Perché il film, in fondo, parla proprio di questo: senza punti di riferimento, non si va da nessuna parte.

All’inizio seguiamo Ryan Gosling mentre si ricostruisce. Non è un astronauta, non è un eroe. È un insegnante, uno che sembra sempre un po’ fuori asse. E il film entra piano, senza forzare, lasciandoci il tempo di stare dentro quel disorientamento.

Poi cambia.

E cambia davvero.

Da survival nello spazio diventa qualcosa di molto più semplice e molto più difficile: una storia di relazione. L’incontro con l’altro (alieno, incomprensibile) diventa l’unico modo per andare avanti.

È lì che torna in mente WALL·E. Non per la superficie, ma per la stessa idea di fondo: la solitudine non si risolve da soli.
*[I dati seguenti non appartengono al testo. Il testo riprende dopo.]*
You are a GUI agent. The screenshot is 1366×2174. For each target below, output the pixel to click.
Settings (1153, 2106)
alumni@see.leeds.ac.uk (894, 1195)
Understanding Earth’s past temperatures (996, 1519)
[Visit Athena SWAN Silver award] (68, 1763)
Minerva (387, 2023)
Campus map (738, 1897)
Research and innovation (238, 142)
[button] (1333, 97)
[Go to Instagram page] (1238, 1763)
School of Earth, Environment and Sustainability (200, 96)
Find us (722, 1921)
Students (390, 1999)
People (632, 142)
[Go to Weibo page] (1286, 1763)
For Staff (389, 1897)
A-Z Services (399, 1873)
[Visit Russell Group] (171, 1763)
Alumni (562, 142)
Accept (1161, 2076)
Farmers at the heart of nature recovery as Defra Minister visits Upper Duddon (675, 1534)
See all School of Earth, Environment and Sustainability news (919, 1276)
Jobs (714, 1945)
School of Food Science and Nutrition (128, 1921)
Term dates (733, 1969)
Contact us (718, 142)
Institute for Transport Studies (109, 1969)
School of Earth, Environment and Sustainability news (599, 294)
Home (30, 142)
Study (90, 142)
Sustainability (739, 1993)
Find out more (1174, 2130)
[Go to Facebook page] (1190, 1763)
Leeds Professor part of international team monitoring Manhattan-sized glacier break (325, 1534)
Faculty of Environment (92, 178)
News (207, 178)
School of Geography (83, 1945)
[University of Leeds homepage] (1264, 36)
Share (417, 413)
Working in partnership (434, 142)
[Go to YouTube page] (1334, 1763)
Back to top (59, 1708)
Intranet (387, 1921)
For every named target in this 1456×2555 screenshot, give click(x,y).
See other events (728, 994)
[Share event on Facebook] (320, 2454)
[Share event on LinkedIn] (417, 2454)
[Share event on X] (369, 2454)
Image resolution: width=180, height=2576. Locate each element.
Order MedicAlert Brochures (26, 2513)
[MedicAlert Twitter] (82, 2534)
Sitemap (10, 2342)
Serve qualcuno che ti costringa a uscire da te stesso.

E il film insiste su questo senza retorica.

Non è mai “l’umanità salverà il mondo”.

È: due esseri che provano a capirsi, e da lì succede tutto.

Anche la regia di Phil Lord e Christopher Miller lavora su questa doppia linea: leggerezza e vertigine. Ci sono momenti comici che funzionano davvero, quasi da cartoon, ma servono a creare fiducia. Quando il film affonda, lo fa senza difese.

E Gosling regge tutto questo con un’energia diversa dal solito. Più naturale, più esposta. Il suo corpo è sempre leggermente in ritardo rispetto a quello che succede, e proprio lì il film trova qualcosa di vero.

Anche il marketing ha giocato bene: ha trattenuto. Non ha spiegato troppo. Il rischio era quello di far pensare a un altro tipo di film, più spettacolare, più “classico”, ma è anche quello che protegge la visione.

E i numeri, in questo caso, hanno seguito.

Il film ha aperto con circa 80 milioni di dollari negli USA e oltre 140 milioni globali nel primo weekend, diventando il miglior debutto dell’anno  .

Dopo due settimane ha superato i 300 milioni worldwide, mantenendo il primo posto al box office e confermandosi come uno dei rari successi originali non legati a franchise  .

Un risultato che dice qualcosa anche fuori dal film: il pubblico, quando trova un’esperienza, risponde.

Perché Project Hail Mary, alla fine, non è una storia sullo spazio, ma una storia su cosa ci tiene ancorati quando siamo persi. Su quanto abbiamo bisogno di immagini, di ricordi, di qualcuno e soprattutto su una cosa molto semplice, che il film non smette mai di ripetere: da soli non si va da nessuna parte.

Distribuito da Sony Pictures, ora al cinema.